The bulk of the US$9 million Seen TV makes from viral videos, US$6 million, comes from ad revenue. They have more than 8 million subscribers, 70% of which are 13- to 24-year-olds, and nearly half of those are in the United States.
The remaining US$3 million are split equally between licensing (“if your library is evergreen, you can licence that content”), training opportunities (“when you’ve built the system, NGOs, and other organisations want to be trained”), and branded content, which he said is the “most underutilised one that will grow the fastest.”

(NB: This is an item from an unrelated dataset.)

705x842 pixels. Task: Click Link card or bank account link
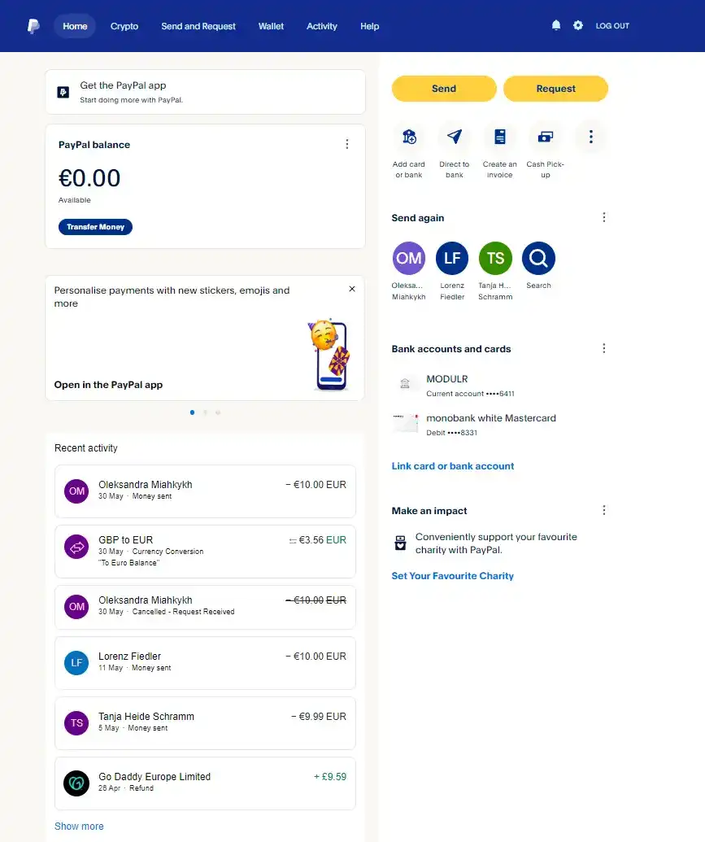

“Every company wants to do professional-quality UGC,” he said, “but the agencies they already work with struggle to do it. They’re not publications, so they don’t even have the data to understand what goes viral.” This creates an opportunity for companies like Seen TV to fill a gap the agencies cannot.
Local content
The early phase of UGC was largely topical: Foodies follow food channels, for instance, and sports lovers follow sports channels. But the Internet is changing rapidly, Omar said, and now UGC is hyperlocal.
“Now, it’s not only focused on niches. It’s increasingly at the intersection of niche and region,” he said. “If you’re a runner, you’re specifically interested in running content related to your geography.”

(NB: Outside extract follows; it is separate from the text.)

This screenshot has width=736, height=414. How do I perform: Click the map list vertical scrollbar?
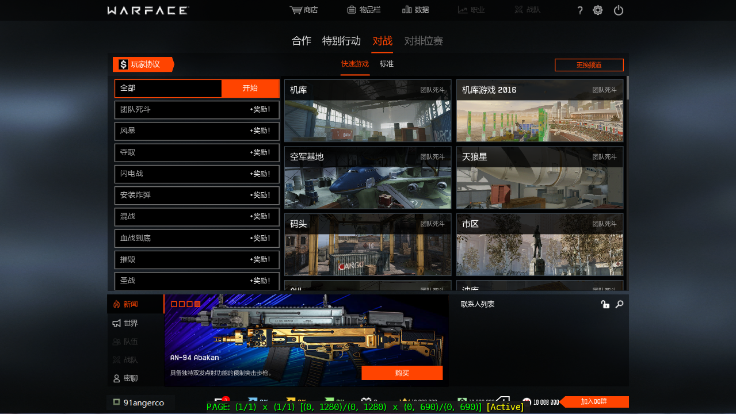627,87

Traditional media really struggles with this, he continued, because it isn’t built to create extremely hyperlocal stories. This is especially true with video, because traditional media video production is prohibitively expensive. But if you can build “a model where citizens are generating that content, where your audience are your creators, suddenly you can launch in many markets, each of which can have its own revenue stream.”

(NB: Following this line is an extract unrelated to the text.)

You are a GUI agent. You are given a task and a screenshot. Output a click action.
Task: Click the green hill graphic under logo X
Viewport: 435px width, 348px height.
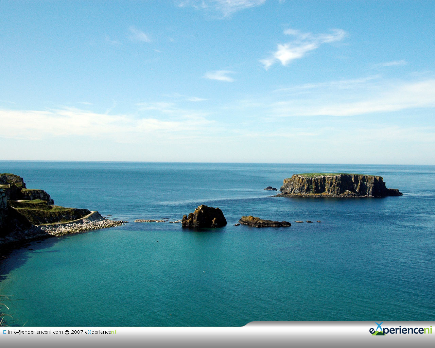coord(378,333)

In closing, Omar said there’s an even bigger opportunity on the horizon that every tech company in the world is investing in: wearables.
“Augmented Reality (AR) is happening every day already,” he said, “from AR filters on social media to tools allowing customers to try on makeup or hairstyles.” This is a massive shift from using video and text as the primary input technology to using the camera.
According to Deloitte, 75% of the world’s population will use AR on a regular basis by 2025. Omar went even further
“I believe that, by 2030, every single person in this room will be wearing some form of smart device on their face. I believe it will be your primary device by 2030, replacing your mobile phone.”